Jim Arnold, originally of St. Marys and now a resident of Marietta, Ga., asked if anyone has "checked to see how much money it would take to buy the cow?" in a post on the page.
"I'm pretty sure we could get donations to pay for it. If I was not 800 miles away, I would take the lead on this. I would gladly contribute, though. Bring the cow home!" he said.
Others have suggested making the cow an official landmark and tourist attraction like the "worlds' biggest ball of yarn." The cow, which weighs in at 1,200 pounds, stands over 15 feet tall, 20 feet long, and five feet wide, and is listed by the Guinness Book of World Records as the second largest of its kind in the world, right behind another bovine sculpture named "Salem Sue" in New Salem, N.D.
Gertrude Hippchen, who owned Ayrshire Dairy with her brothers, Charles, Jim, and Tom Uhl, said it was a sad day when the cow was finally sold to an Ayrshire Breeder in Reedsville.
"She had been standing there for so long, she looked so great where she was standing with the background of the farm and the barn and then when I went to see her down in Reedsville, she just looked forlorn," Hippchen said.
Hippchen said the cow arrived at the Ayrshire Dairy in 1968 after she submitted a picture of one of her favorite dairy cows to a sculptor in Wisconsin, who in turn provided the oversized rendering. She said that the cow was actually the second of its kind destined for Kersey, the first having been replaced after being damaged in a hailstorm during transport.
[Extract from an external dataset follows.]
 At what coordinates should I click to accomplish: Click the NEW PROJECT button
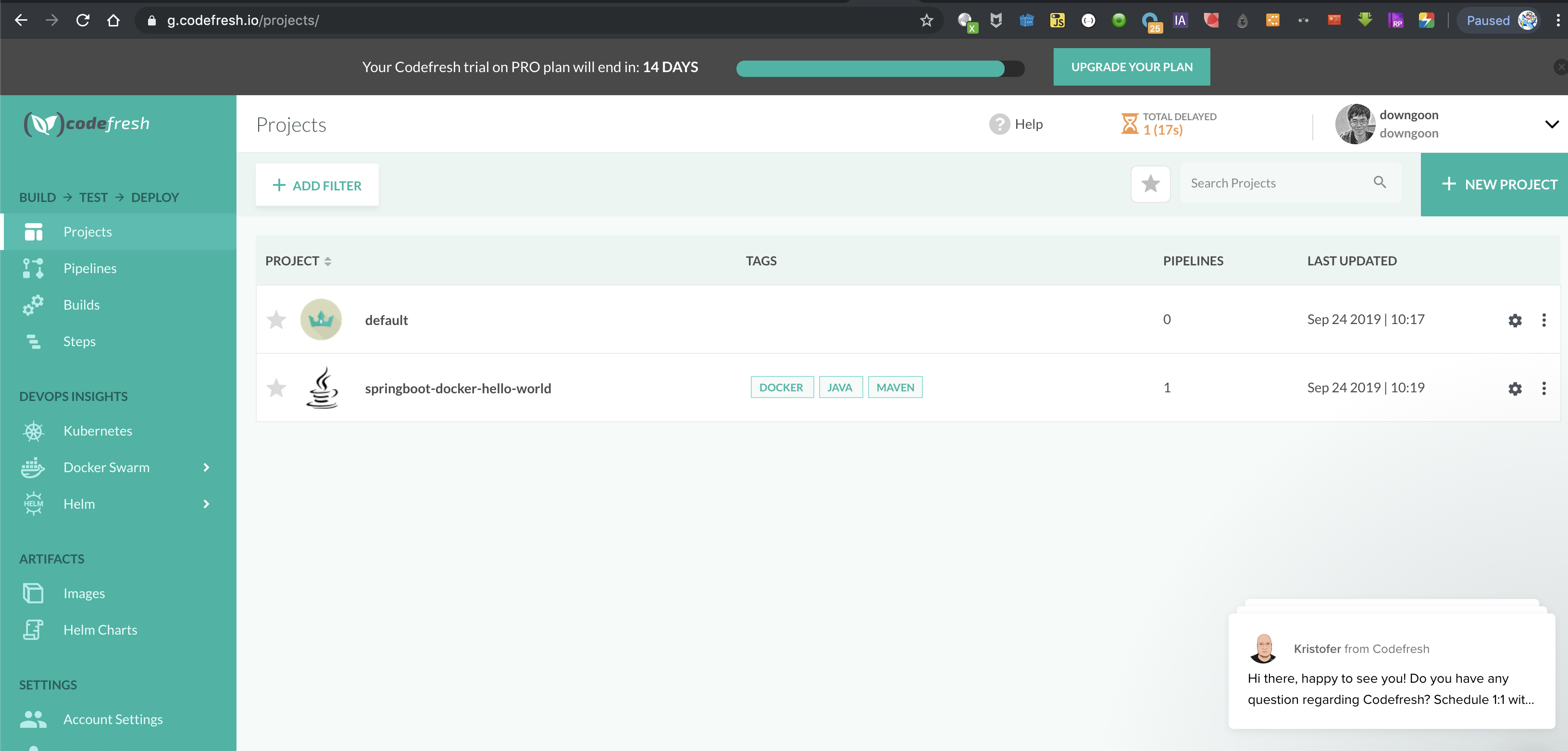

Asked why the cow has such a hold on the hearts and minds of locals, Hippchen said it is because she was a fixture that became a part of people's lives, routines, and special occasions.
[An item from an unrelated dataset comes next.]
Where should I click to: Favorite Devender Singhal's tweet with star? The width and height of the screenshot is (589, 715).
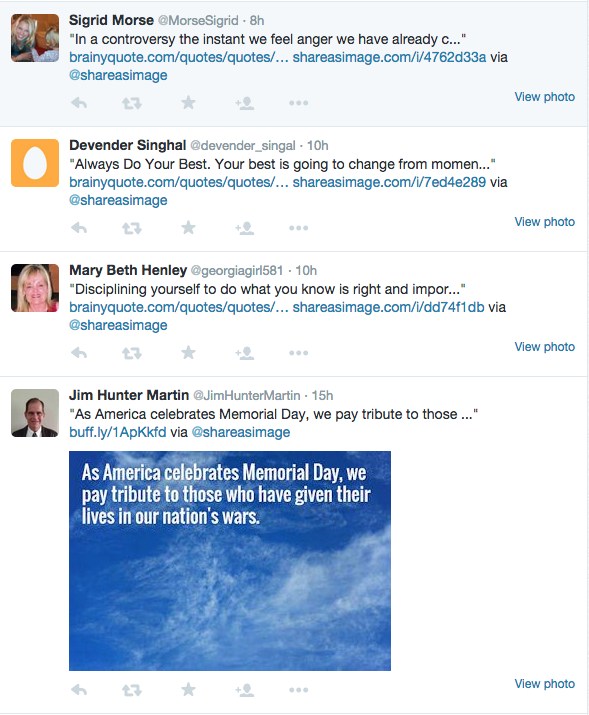pyautogui.click(x=188, y=228)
"School groups would come and see her, tourists, people after they were married had their picture taken standing under the cow," she said.
She added that families, in going to the dairy to get ice cream, would often walk around the "queen of the herd," as Hippchen calls her.
Often referred to by locals as the "big cow" or "Kersey cow," Hippchens "queen of the herd" was inscribed on the cow's leg by local artist Pete Winklbauer. She said the name came about when one day the dairy's cows got out of their enclosure and were ultimately found milling around beneath the sculpture.
Hippchens said they decided to sell the cow due in large part to the increasing frequency with which it was being vandalized.
"She would not have left if we wouldn't have had so many problems with her. People were shooting arrows into her, spray-painting her, trying to upset her. We hired Pete Winklbauer to paint her, and she was beautiful and after he was done the vandalism started all over again," Hippchens said.
Hippchens said they became concerned that with "people trying to climb on top of her at night" that someone could get hurt and there could be a liability. She said, although reluctantly, they decided to sell the cow when approached by Ayrshire Breeder in Reedsville, who wanted it for display in their store parking lot. She admits it was an emotional goodbye, but is grateful to have had the experience of having owned the big cow for so long.
"I said to myself, 'You've been here such a long time, and why do things have to change so drastically that you have to get rid of something that you want to keep?' It was a nice journey, we met a lot of wonderful people over the years," Hippchen said.
When asked what she thinks of the online campaign to restore the cow to the area, Hippchens in turn asked, "Where do they think they would put it?" Told that the webpage's polls reflect most members feel it should go back to its original location on Old Kersey Road, Hippchens said, "That's where she should be. She should come back to Old Kersey."
The "bring the cow home" webpage was inspired by online discussion on other Elk County-related webpages where members were expressing how "they sorely missed their bovine buddy" and brainstorming on how to regain it. As membership grows, the webpage will continue to provide a platform to those who wish to see the cow return and who will likely keep at it 'til the cow comes home.